真核生物的基因组DNA以染色质的形式存在。因此，研究蛋白质与DNA在染色质环境下的相互作用是阐明真核生物基因表达机制的基本途径。染色质免疫沉淀技术（chromatin immunoprecipitation assay, ChIP）的基本原理是在活细胞状态下把细胞内的蛋白质和DNA交联，超声波将其随机切断为一定长度范围内的染色质小片段，然后用所研究的目的蛋白质特异性抗体免疫沉淀蛋白质-DNA复合体，从而特异性地富集目的蛋白结合的DNA片段。染色质免疫共沉淀是理解染色体的一种革命性工具，使研究者了解染色质及其相结合的调控因子之间的时空动态相互作用。

第一步、细胞的甲醛固定

交联所用的甲醛终浓度约为1%，而交联时间需要预实验来确定。交联时间如果过长，细胞染色质难以用超声波破碎，影响ChIP结果，而且实验材料也容易在离心过程中丢失。交联时间如果过短，则交联不完全，产生假阴性。甲醛的交联反应可被加入的甘氨酸终止。通常的交联条件为室温10 min。

第二步、超声波断裂染色质

甲醛交联后的染色质对限制酶和DNase I高度抵抗，因此通常使用超声使得染色质断裂。超声波是使用机械力断裂染色质，容易引起升温或产生泡沫，这都会引起蛋白质变性，进而影响ChIP的效率。所以在超声波断裂染色质时，要在冰上进行，且要设计时断时续的超声程序，保证低温。总超声时间也不要太长，以免蛋白降解。打断后的染色质片段的长度主要集中在200-1000bp左右(可以用琼脂糖凝胶电泳来鉴定)。

第三步、用特异性抗体与目的蛋白结合，免疫沉淀蛋白和DNA复合物。

抗体的量要进行优化，防止非特异的结合。用Protein-A/G Sepharose回收免疫沉淀复合体。经过洗涤除去非特异结合的染色质。

第四步、65℃解交联蛋白质和DNA复合物，消化蛋白质，纯化富集的DNA。

在免疫沉淀复合体中加人不含DNase的RNase和蛋白酶K，65℃保温6h以上，使交联逆转。
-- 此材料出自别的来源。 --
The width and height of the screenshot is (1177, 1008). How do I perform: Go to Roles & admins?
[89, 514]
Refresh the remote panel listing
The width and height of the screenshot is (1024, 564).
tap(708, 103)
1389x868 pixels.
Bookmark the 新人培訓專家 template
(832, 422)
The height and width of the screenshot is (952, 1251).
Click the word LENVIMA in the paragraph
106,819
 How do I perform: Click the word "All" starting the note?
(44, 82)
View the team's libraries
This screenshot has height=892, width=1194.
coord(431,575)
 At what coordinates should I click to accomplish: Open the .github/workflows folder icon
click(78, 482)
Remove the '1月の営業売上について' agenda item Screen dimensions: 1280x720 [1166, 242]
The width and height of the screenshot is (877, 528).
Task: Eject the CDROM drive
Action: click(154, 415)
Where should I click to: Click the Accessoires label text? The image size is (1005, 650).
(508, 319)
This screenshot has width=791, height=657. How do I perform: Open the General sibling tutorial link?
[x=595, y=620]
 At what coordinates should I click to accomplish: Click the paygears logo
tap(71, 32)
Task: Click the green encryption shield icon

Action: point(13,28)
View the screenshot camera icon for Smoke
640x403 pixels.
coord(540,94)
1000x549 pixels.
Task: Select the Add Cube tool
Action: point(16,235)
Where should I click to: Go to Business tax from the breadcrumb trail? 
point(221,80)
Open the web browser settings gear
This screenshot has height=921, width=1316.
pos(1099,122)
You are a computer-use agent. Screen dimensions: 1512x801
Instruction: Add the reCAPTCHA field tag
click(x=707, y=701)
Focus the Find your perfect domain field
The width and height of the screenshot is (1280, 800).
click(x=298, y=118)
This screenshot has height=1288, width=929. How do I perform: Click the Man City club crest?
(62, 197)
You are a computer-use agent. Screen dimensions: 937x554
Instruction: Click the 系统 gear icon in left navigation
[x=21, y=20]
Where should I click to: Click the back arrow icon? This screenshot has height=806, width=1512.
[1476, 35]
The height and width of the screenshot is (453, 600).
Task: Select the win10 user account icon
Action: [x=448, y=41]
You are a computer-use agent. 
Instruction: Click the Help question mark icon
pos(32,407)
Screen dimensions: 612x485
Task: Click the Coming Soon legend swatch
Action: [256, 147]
交联逆转后用QIAquick DNA cleanup system纯化回收DNA。纯化的DNA极少，可用NanoDrop? ND-1000仪定量。

抗体与目的蛋白结合的有效性和特异性。ChIP所选择的目的蛋白的抗体是ChIP实验成功的关键。因为在蛋白质与染色质交联结合时，抗体的抗原表位可能因为与结合位点的距离太近，不能被抗体识别，所以不能有效地在体内形成免疫沉淀复合物，直接影响ChIP的结果。所以不是所有的抗体都能做ChIP实验的，只有经过ChIP实验验证后的抗体才能确保实验结果的可靠性。如果目的蛋白没有商品化的适用于染色质免疫沉淀实验的抗体，只有其他用途的抗体时，可以先做蛋白质免疫沉淀检测。如果抗体可以成功的沉淀蛋白，再进行染色质免疫沉淀实验的检测。

交联的条件：交联所用的甲醛终浓度约为1%，而交联时间需要预实验来确定。通常的交联条件为室温10 min。甲醛的交联反应可被加入的甘氨酸终止。交联时间如果过长，细胞染色质难以用超声波破碎，影响ChIP结果，而且实验材料也容易在离心过程中丢失。交联时间如果过短，则交联不完全，产生假阴性。

超声片段的大小：打断后的染色质片段的长度应主要集中在200-1000bp左右。交联时间如果过长，细胞染色质难以用超声波破碎，影响ChIP结果，而且实验材料也容易在离心过程中丢失。交联时间如果过短，则交联不完全，产生假阴性。

阳性与阴性对照：在做ChIP实验时，一定要做好实验对照，因为没有对照，很难对实验结果的可靠性进行评估。阳性抗体和阴性抗体对照是最基本的实验对照，阳性抗体通常选择与已知序列相结合的比较保守的蛋白的抗体，常用的包括组蛋白抗体或RNA Polymerase II抗体等；阴性抗体通常选择目的蛋白抗体宿主的IgG。目的蛋白抗体的结果与阳性抗体和阴性抗体的结果相比较，才能得出正确结论。另外，还应考虑目的蛋白抗体与DNA的非特异性结合的可能，所以通常还会选择数对阴性引物，即目的蛋白肯定不会结合的DNA序列，作为该抗体的阴性对照。